• PASSAGE GIVEN:
========================

Reading a book can warp one’s mind | Columns | thecourierexpress.com – The Courier-Express

Posted: August 14, 2021 at 12:37 am

Do I understand quantum mechanics?

Well, no. I only recently came to understand something about the first word of the mathematical discipline we call quantum mechanics. It is defined as dealing with the mathematical description of the motion and interaction of subatomic particles, incorporating the concepts of quantization of energy, wave-particle duality, the uncertainty principle, and the correspondence principle, according to something called Oxford Languages, which can be reached via Google.

My understanding is underwhelming. I understand what a quantum leap is not.

I now understand that a single electron does not whiz around a single atomic nucleus in a single perfectly round circle.

That is what I first learned about atoms. It was back in 1958, in sixth grade, as I recall. Science in 1958 was nowhere near what science is today. To us serious 1958 science students, atoms were clots of protons and/or neutrons, surrounded by neatly circular orbiting electrons.

Today, I am told that electrons do not follow bicycle-wheel circular orbits. Instead, electrons pop up here and there at predictable distances from the nuclei of atoms, nuclei being those clots of protons and/or neutrons.

========================

• PROVIDED DATA:
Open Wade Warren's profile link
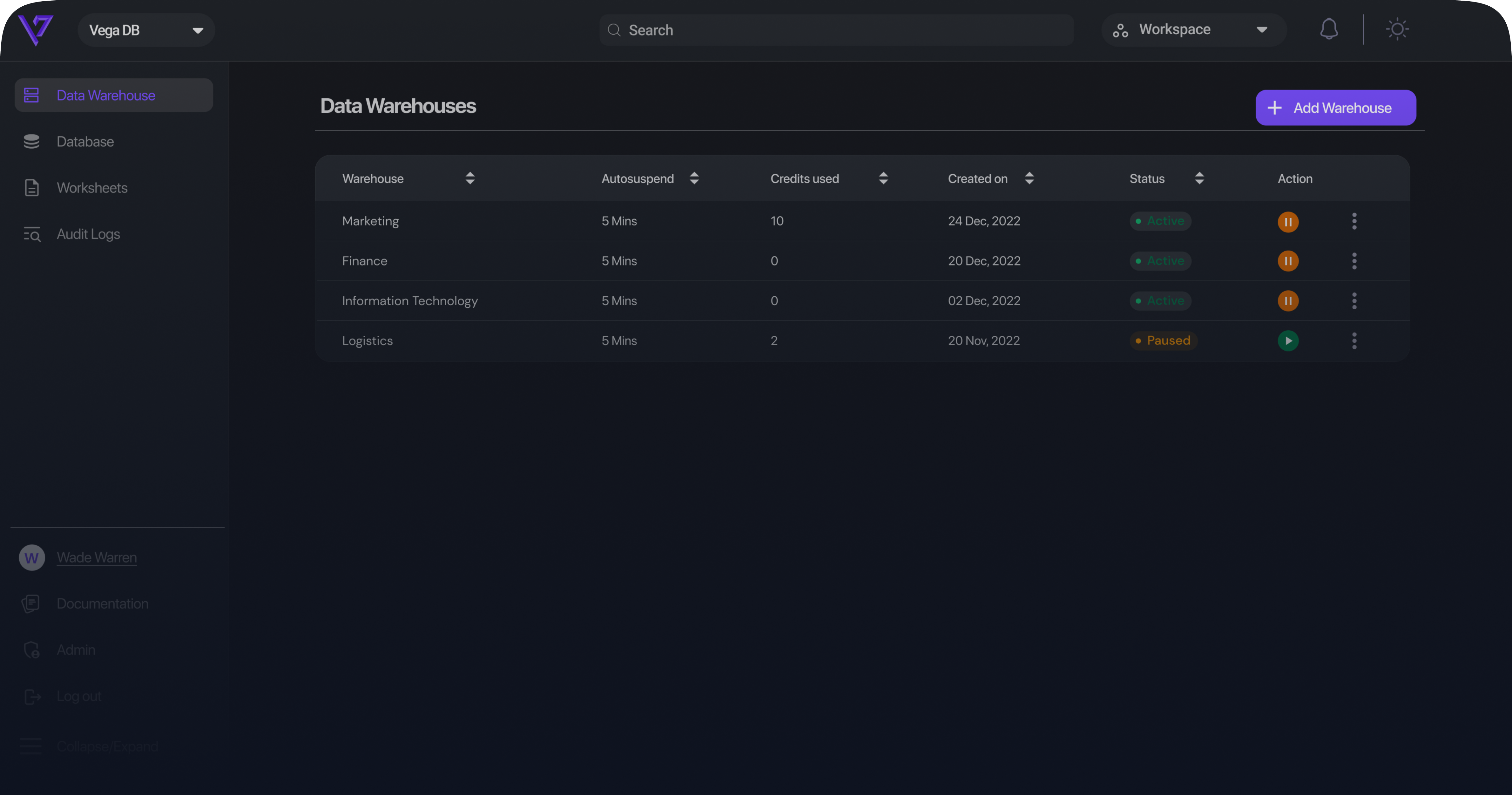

========================

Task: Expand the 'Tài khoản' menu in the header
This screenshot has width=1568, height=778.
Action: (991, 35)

========================

• GOALS:
**A)** In the column about quantum mechanics above, in what year did the writer first learn about atoms?
**B)** Carry on the column about quantum mechanics from its last sentence, in the same voice.

• RESULTS:
**A)** 1958, in sixth grade.

**B)**
Electrons get from here to there by traversing, invisibly, some teeny tiny distance called a quantum. How do they traverse this distance? Why, they leap, giving rise to our use of the term quantum leap.

That is what I just now learned this year. It constitutes the sum total of my knowledge of quantum mechanics and, for that matter, atomic physics. I have sons who are engineers and other children who are more recently educated. They understand such stuff. I am just learning about it.

For this knowledge, I am indebted to Bill Bryson.

Brysons A Walk in the Woods, gave millions of Americans the irrevocable impression that he is a doppelganger of Robert Redford, because that selfsame Handsomest Man of the Twentieth Century portrayed Bryson in the movie about his mostly successful and mainly hilarious attempt to walk the Appalachian Trail from Georgia to Maine, mostly for the hell of it.

But A Walk in the Woods did not teach me about quantum mechanics, though it did reinforce my predisposition to give the exercising that goes with cross-country hiking to my brain, as in reading about it, rather than to my arthritic knees, hips and assorted other joints.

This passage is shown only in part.